**Your task**:
Reproduce word for word the part of the items that opens with the line containing "The width and height of the screenshot is (1000, 871)." and closes with the line containing "Action: pos(496,40)", including both of those lines.

— start Supplied information —

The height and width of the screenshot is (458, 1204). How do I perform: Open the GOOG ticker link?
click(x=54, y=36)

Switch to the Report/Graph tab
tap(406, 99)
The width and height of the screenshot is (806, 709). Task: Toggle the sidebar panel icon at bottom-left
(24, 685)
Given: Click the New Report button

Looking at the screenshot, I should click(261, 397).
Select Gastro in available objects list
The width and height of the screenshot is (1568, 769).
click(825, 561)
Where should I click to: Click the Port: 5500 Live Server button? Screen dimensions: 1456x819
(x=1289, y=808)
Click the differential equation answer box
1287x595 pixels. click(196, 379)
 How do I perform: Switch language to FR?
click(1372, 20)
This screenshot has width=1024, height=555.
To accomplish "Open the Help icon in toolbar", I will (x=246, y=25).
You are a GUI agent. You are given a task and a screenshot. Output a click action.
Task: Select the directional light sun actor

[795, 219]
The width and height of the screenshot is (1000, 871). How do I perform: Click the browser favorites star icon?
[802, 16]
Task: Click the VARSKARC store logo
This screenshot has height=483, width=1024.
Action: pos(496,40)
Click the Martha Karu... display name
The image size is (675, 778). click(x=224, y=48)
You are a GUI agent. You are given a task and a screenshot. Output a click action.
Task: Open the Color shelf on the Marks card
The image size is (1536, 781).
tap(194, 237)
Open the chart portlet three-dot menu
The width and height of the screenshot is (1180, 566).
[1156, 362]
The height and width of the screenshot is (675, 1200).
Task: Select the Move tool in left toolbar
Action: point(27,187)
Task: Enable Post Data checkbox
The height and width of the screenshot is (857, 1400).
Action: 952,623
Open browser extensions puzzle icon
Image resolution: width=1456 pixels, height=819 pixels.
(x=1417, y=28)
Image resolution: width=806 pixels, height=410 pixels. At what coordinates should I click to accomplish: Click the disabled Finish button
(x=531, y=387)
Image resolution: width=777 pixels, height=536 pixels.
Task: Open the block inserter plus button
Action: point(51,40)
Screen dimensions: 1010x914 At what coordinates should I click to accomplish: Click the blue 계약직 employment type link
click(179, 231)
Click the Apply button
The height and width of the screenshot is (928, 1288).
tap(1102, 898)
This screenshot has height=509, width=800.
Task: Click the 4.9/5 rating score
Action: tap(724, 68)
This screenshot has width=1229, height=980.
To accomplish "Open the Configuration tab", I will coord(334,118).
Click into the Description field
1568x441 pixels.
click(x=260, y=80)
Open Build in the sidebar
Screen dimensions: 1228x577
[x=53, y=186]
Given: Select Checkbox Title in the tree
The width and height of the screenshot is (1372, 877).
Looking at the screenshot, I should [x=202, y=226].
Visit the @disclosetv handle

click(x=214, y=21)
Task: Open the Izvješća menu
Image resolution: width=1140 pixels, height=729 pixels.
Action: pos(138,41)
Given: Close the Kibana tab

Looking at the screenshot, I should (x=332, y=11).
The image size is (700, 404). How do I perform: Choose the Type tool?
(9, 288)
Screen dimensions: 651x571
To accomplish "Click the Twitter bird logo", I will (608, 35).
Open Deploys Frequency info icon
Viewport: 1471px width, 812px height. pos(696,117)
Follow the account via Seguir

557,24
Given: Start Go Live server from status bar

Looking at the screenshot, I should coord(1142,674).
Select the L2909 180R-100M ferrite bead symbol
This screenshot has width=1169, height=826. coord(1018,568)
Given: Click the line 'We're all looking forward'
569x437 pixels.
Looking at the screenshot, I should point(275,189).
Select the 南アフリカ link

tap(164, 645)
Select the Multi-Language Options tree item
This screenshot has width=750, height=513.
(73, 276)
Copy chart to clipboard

— end Supplied information —

**Finished answer**:
The width and height of the screenshot is (1000, 871). How do I perform: Click the browser favorites star icon?
[802, 16]
Task: Click the VARSKARC store logo
This screenshot has height=483, width=1024.
Action: pos(496,40)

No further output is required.